After a short break, everyone returned to their groups to tackle the second workshop: The Focus Workshop. It was finally problem-solving time. The Humanity Hub was abuzz with discussion. Participants collaborated together: sharing their knowledge, skills and talents to explore the potentials of technology and brainstorm innovative ideas. People of every age, gender, ethnicity, religion, background and profession were united in their conviction to create innovative tech solutions. To see such diversity and yet so much unity was heartwarming and inspiring. All groups engaged in interesting, passionate and fruitful discussions. Of the five groups tackling their respective issues, the Bangladesh and Pakistan groups succeeded in developing viable and plausible technological solutions.

Since the event in December, these two groups have continued to meet regularly to grow their ideas. As part of the next step in The Hague Hacks process, they will present their ideas to two committees.
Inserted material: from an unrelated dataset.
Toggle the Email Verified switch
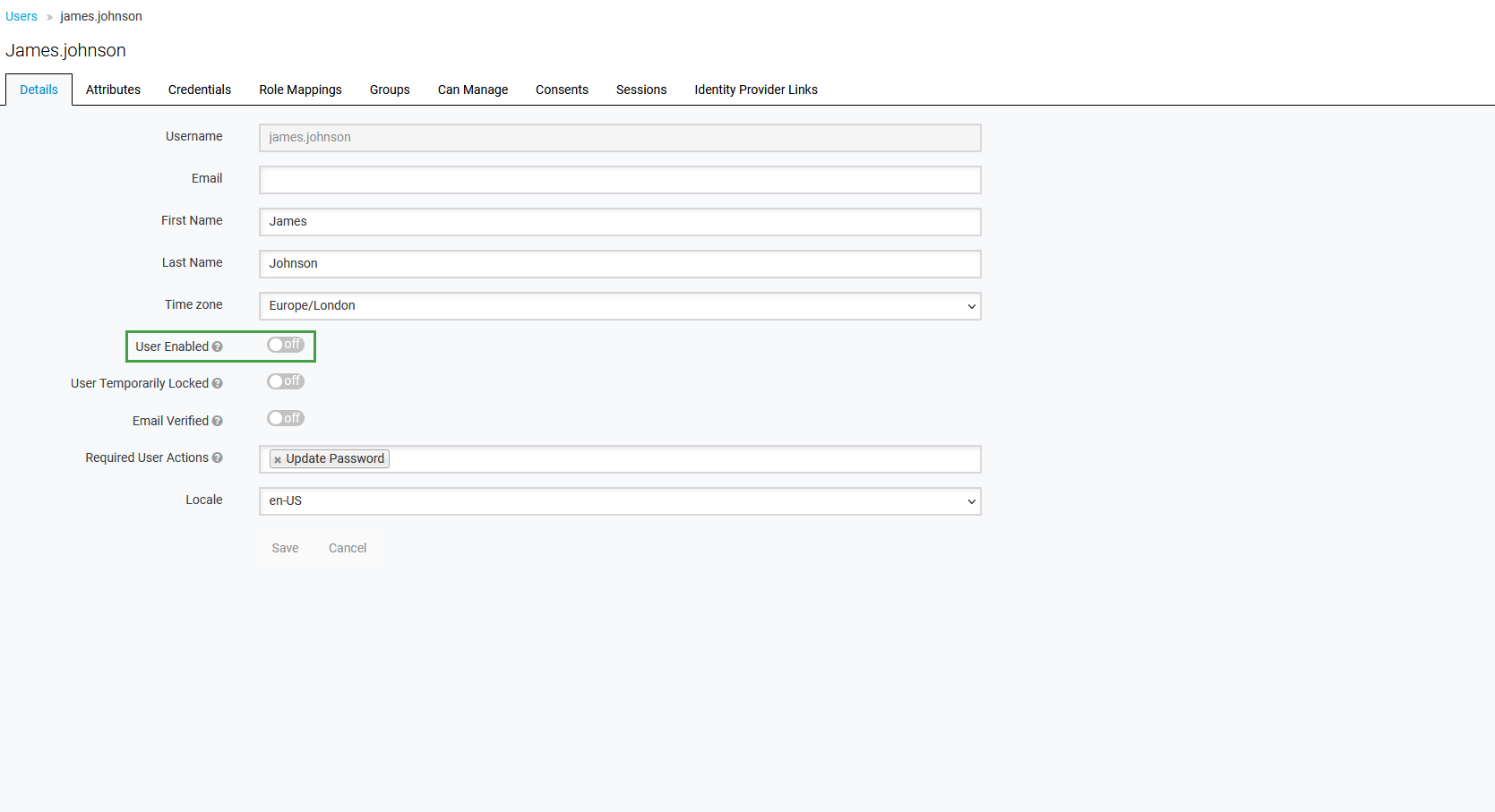Viewport: 1495px width, 812px height. 286,419
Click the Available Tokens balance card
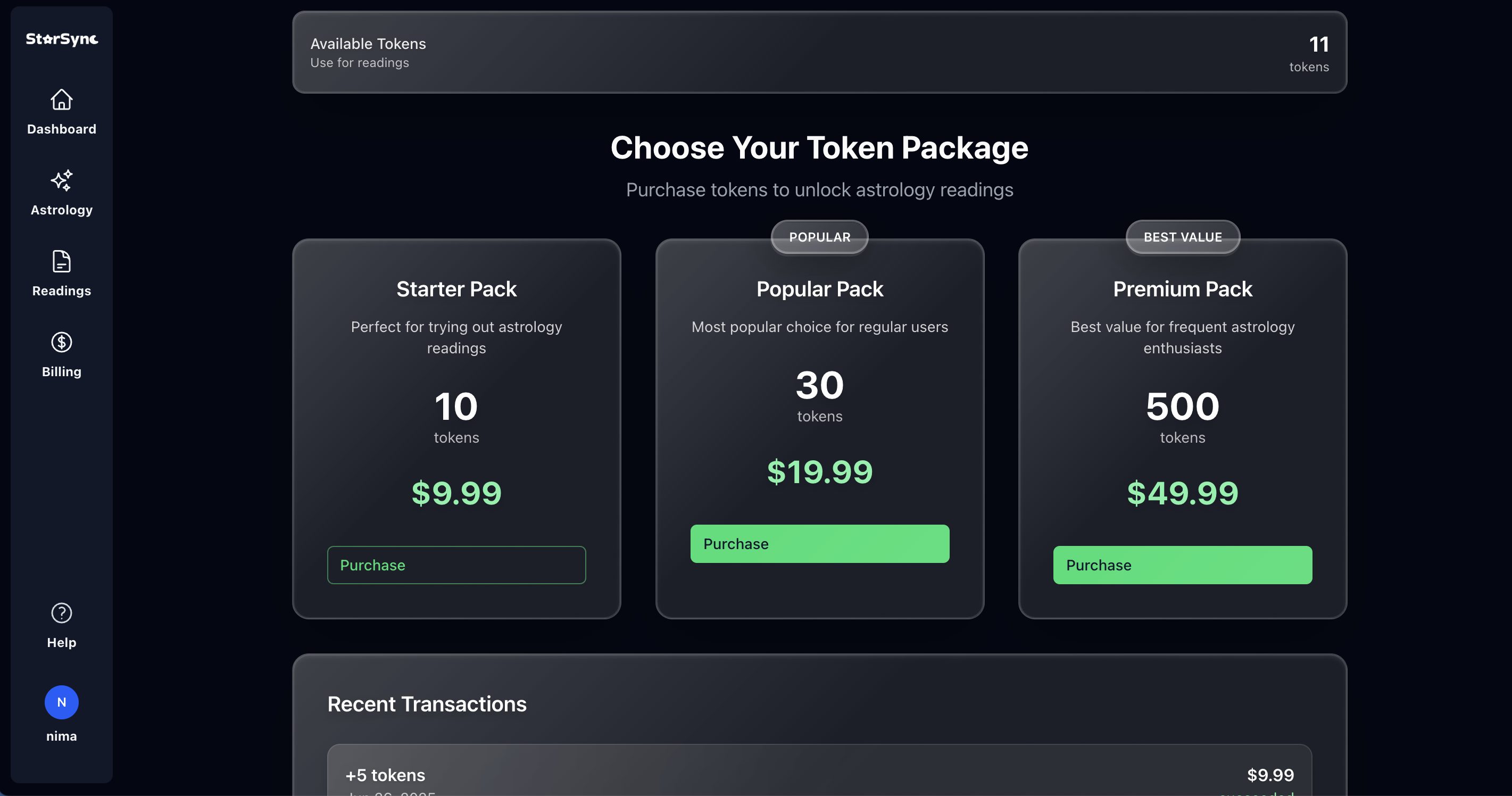The image size is (1512, 796). [819, 52]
First, they will present their idea to a human rights committee composed of several experts in the dynamics and complexities of their respective human rights issues in Bangladesh and Pakistan. Second, a business and technology committee will assess the viability, the longevity and financial sustainability of their ideas. These committees will provide feedback and constructive criticisms to ensure that these ideas can transform into appropriate, respectful, long-term and successful technologies.


The Bangladesh group collaborating and brainstorming possible technological solutions


The Hague Hacks would like to thank a few people and organizations without whom this event would not have been possible. An enormous thank you to our partners: The City of The Hague/Gemeente Den Haag, Impact City, and The Hague Peace Projects. We’d also like to thank our wonderful host, The Hague Humanity Hub. Thank you to all of the volunteers who helped plan, promote, organize, and execute the event. Moreover, thank you to all of the speakers and experts who donated their time and knowledge to make this collaboration between tech and human rights come true. Finally, thank you to all of the participants who engaged with our speakers and experts, expressed unrestrained passion for helping solve these humanitarian problems, and continue to create and problem-solve viable technological solutions.  See you all again next year.